Aber auch Brandt lässt sich von einer Zeugin täuschen. Kurz nach deren Falschaussage hört man eine Krähe, einen Spottruf aus der entrealisierenden Welt der Droge. Die Opfer haben in diesem Film alle einen Vogel. „Wir wollen die Möwen füttern“, sagt ein Dealer, der Rita in sein Auto entführt, und er und die mitfahrenden bösen Gesellen ahmen das Geschrei der Seevögel nach und das Heulen von Wölfen, während sie die junge Frau vergewaltigen. Magie, diskret dosiert.
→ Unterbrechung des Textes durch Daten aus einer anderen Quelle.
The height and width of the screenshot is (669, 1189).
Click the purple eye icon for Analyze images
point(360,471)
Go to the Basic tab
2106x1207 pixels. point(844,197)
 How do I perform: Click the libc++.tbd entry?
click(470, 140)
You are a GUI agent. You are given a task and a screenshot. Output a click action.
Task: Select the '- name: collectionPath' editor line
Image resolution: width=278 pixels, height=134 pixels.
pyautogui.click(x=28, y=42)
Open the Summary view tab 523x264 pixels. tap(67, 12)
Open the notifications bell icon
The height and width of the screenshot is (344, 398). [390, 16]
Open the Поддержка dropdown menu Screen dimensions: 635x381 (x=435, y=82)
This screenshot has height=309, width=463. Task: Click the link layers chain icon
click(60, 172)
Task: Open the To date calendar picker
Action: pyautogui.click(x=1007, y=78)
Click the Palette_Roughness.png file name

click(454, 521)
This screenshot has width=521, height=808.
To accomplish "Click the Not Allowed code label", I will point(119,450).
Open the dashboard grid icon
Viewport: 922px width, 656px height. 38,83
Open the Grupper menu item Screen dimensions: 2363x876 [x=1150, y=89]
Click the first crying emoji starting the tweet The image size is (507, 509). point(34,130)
Walter White (Bryan Cranston), der Held aus Vince Gilligans Jahrhundertserie „Breaking Bad“, hat dagegen ein Feuerwerk voller Faszination für das Böse abgebrannt – Chrystal Meth vergiftete 62 Episoden lang die Seelen von Tätern und Opfern. Breaking Borowski unternimmt seine Höllenfahrt im bescheidenen Rahmen von 90 „Tatort“-Minuten. Die Macher wissen von der übermächtigen Krimikonkurrenz. „Wie sind hier nicht in Mexiko“, heißt es einmal, aber die tückische Allerweltsdroge gibt es auch unterm Himmel über Kiel.
Mit dem Prunk des Bösen können und wollen Schwochow und Basedow nicht mithalten. Die Bilder und Metaphern passen sich der Provinz an, ohne je provinziell zu wirken. Als das Schlimmste identifiziert dieser „Tatort“ die Entmündigung der Opfer durch sich selbst. Sie wissen nicht mehr, was sie tun und verlieren die Kontrolle über Drogendichtung und Wahrheit. Da liegt auch die Lösung des Falls.
Zunehmend entsetzt sich Borowski während der Ermittlungen über seine herbeiprojizierte Ersatztochter Rita, der immer weniger zu trauen ist. Elisa Schlott spielt die Rolle der schuldig Unschuldigen aus der Provinz ohne Tricks und doppelten Boden, so hoffnungslos verhext, als wäre die Lüge ihre zweite Natur geworden. Großartig.
Mit der Drogen-Lügerei kommt das Rettende auch. Wir hören, wie Borowski nach langer Zeit des Schweigens seine leibhaftige Tochter anruft. Eine Untergangsorgie wie in „Breaking Bad“ fällt aus.